Débutée aux environs de 8 heures locales, la marche anti Ronsard Malonda été reprimée par les éléments de la police nationale congolaise déployés tôt ce lundi 13 juillet dans plusieurs coins chauds de la ville.

Au départ, des dizaines de manifestants s’étaient rencontrés à l’école primaire Lusambo à Ndesha pour un regroupement massif.
Quelques minutes après le début au carrefour Nôtre dame, des manifestants ont été dispersés par la police sous la houlette du Commandant ville/PNC.

Face à la résistance des sympathisants et militants de Lamuka qui voulaient à tout prix contourner la ceinture policière, les hommes en uniforme ont usé de gaz lacrymogène à plusieurs reprises pour étouffer cette manifestation.
C’est une débandade totale des activités à ce lieu commercial orchestré par les taximotards qui, avec des bruits de claxons, conduisaient dans toutes les directions.

Après son altercation avec la police, Elie Mputu, secrétaire fédéral de l’Ecide fustige l’attitude des autorités urbaines.

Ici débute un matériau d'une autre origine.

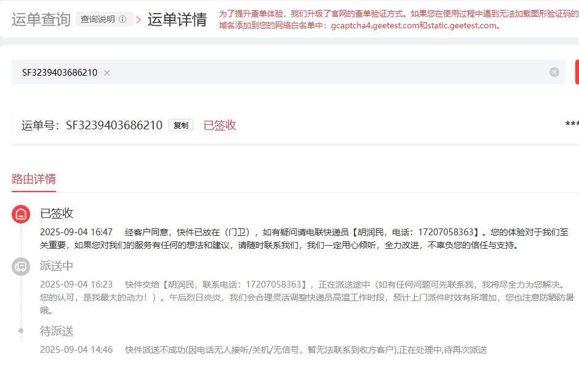The width and height of the screenshot is (579, 375).
Task: Switch to the 路由详情 tab
Action: pyautogui.click(x=34, y=179)
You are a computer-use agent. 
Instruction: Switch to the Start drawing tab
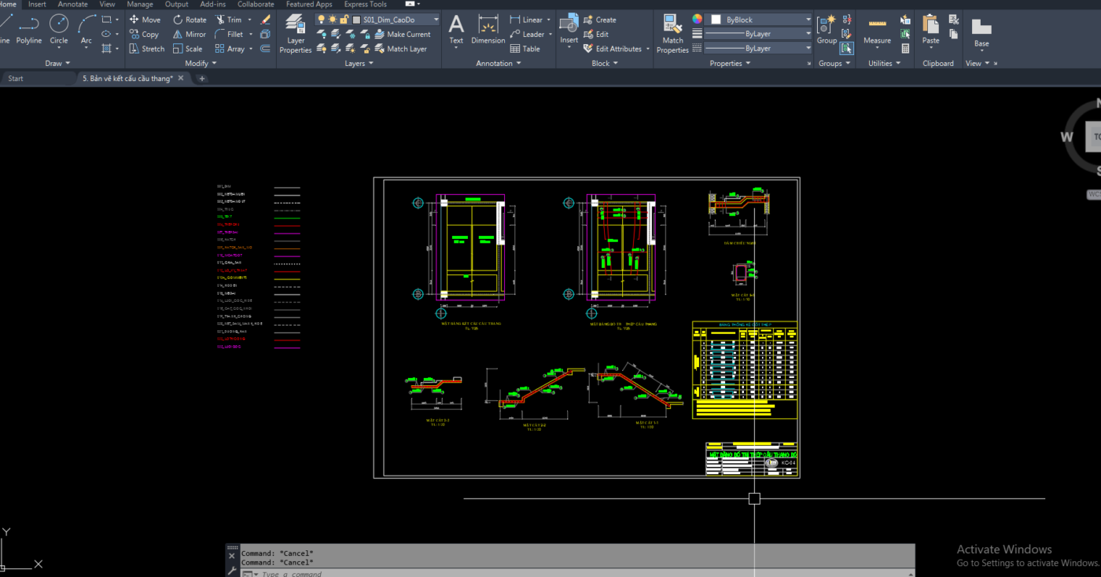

“Le maire de la ville de Kananga n’est pas au dessus de la constitution, il doit comprendre que le peuple ne fait que Lutter pour la cause de tout un pays. Nous condamnons cette barbarie commise par la police que nous rappelons d’étre républicaine. La police est apolitique, elle doit jouer son traditionnel rôle, d’Église au milieu du village”, a déclaré le Secrétaire Exécutif de l’Ecidé avant de conclure que
“Ronsard Malonda doit décliner le cadeau empoisonné lui offert par Kabila pour son retour aux affaires en 2023. Nous n’acceptons plus encore la majorité fabriquée.”

Mobilisés en grand nombre, les militants de “Ensemble pour la République de Moïse Katumbi, n’ont pas échappé à cette répression. Jacques Nkole cadre de ce parti jure mordicus marcher à jamais si l’entérinement n’est pas rejetté

“On exécute pas l’ordre mal donné, nous regrettons le comportement de la police et nous interpellons le maire qui doit comprendre que le pays est pris en otages par un groupe d’individus.On ne peut pas nous brandir l’état d’urgence comme une raison Valable. Nous avions porté les masques et le respect des gestes barrières est au rendez-vous mais pourquoi ne pas nous permettre de de déposer nôtre mémorandum ? Nous marcherons à jamais”, a-t-il conclu.